Wednesday, April 30, 2014

Helpful advice from Michele

On Facebook yesterday, Dove and I posted a question. It has been a issue that has been following us around for a month now... When I say that it is an issue, I mean that it is something that we have not been able to get past but it definitely needed to be resolved. 
     The issue was our First Date. Mine and Prince's First Date that is...
     We got a lot of comments. A lot of great advice and a few not-so-needed comments. But a few of these stuck out. Specifically one woman stuck out to me the most. Michele was helpful and only wished the best for us. She has no idea who we are or what we do, a lot like the other women who helped. Don't get me wrong, there was a lot of good advice. But let me share with you a few specific points that Michele made. These are her exact words. 
     "when you guys do spend time alone with hubby do not get jealous and go crazy thinking they r having fun without ya or they are talking behind your back type thing!!!" She is so right! I have been guilty of thinking this even when they are in the other room doing nothing but talking on the couch. But the few times that I was feeling insecure, I would just walk up and ask if I could join the conversation. Remembering that they both Love and Care for me and want nothing but the best for me and the relationships!
     "You could drive yourself crazy thinking of the things that they r doing, always know that when he comes home he loves you for you and her for her and you have moments and memories that will never be taken away and so will she!!" Alone Time was difficult for both Dove and I for this exact reason.

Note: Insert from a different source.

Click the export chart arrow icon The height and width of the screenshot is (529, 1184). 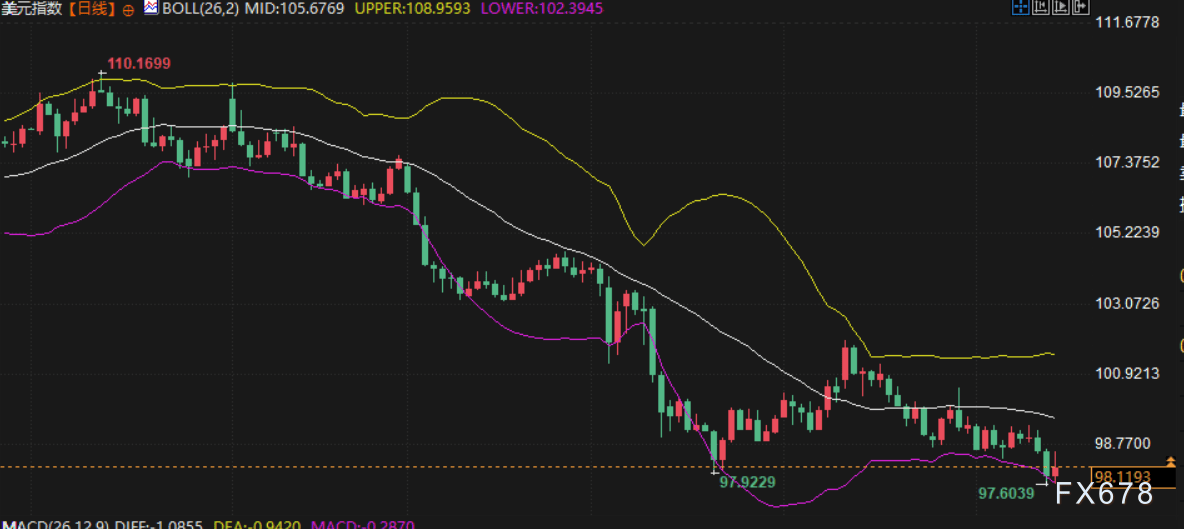[1081, 7]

It was hard to get over, but if we had simply had this mindset when entering our relationship, it would have been so much easier to adjust to! That might also be part of the reason that Dove is having so many issues with our dating situations. But keeping in mind that both of us have the chance to do this is helpful in and of itself!
     "He does not love you less because he took her on a date and came home in a great mood - sit back and look at the times he takes ya out and you guys come home in a great mood you know what I mean??" Prince has been saying the same thing for the past couple of weeks. It just never clicked until Michele said this. He loves us in different ways for who we are but all the same!
     "ya'll 5 months is not that much time to get to know anyone and I just feel like if you guys were positive to each other and you really work through this then you are ging to have a best friend for life in your SW!" 5 months is not a long time... But it is all important. In the past 5 months there have been ups and downs and all-arounds. And it feels like years to me... But time is time, and we still have plenty of it!
     "you have to understand too that she is not your mom - that's something that you have to work through"--"Not saying she does not have to work at that either too!! It takes a long time to get trust back from someone and she needs to work with you to show you that you can trust her again." I have had quite a few issues with my mother... And I see a lot of my mother in Dove. It has held me back from a lot of Love and Compassion. But Michele is right, she is not my mother. However, I am afraid that she might have too much of the same mind as her. That is what I am afraid of most. It will take a lot of time, healing and undestanding before I am able to fully trust Dove again. 
     "ALWAYS look at the positive - not only will it make you look at her differently but it willl make you look at life differently!!" Yes! Absolutely! I often find myself looking for the bad in others. Always afraid to let my guard down. There are very few people who I fully trust in this world. And it hurts the most when those few people that I finally get to trusting obliterate my Heart. That goes back to the comment above about my mother... But like she said, 'she is not my mom'.
     "You guys can get over this - you don't hate each other and it's all in the past is all you gotta keep thinking. Everything can be forgiven and it has to be to go forward - you have made it this far - alot of ppl just give up but since you are here asking then it just says alot about how much you want it and it will come in time I really hope it will!! All the ladies here are pretty experienced and hell even the ones in it a long time are here learning as well!! I've been poly forever and am learning new things here!! Keep an open mind and don't knock anything till ya try it and I think you guys will be ok. I hope anyway - I'm gunning for the two of you - really sucks to be where ya are but you can do this - you both can!!" And a final cheer to top it off! We know we can and we aren't giving up!
     She also mentioned a game that might help us understand each other and get to know one another better which we will try and share accordingly. 
     I truly appreciate the advice that Michele has given us. It should have been a given before she even mentioned any of this, but it truly helps us to hear/read it. Thank you so much Michele! And thank you to all the other ladies that wish to stay unnamed that have helped us as well!


1 comment:

  1. Yes thank you Michele for the helpful info that you have given us. I'm looking forward to putting the things you have said to work for me and my loved ones.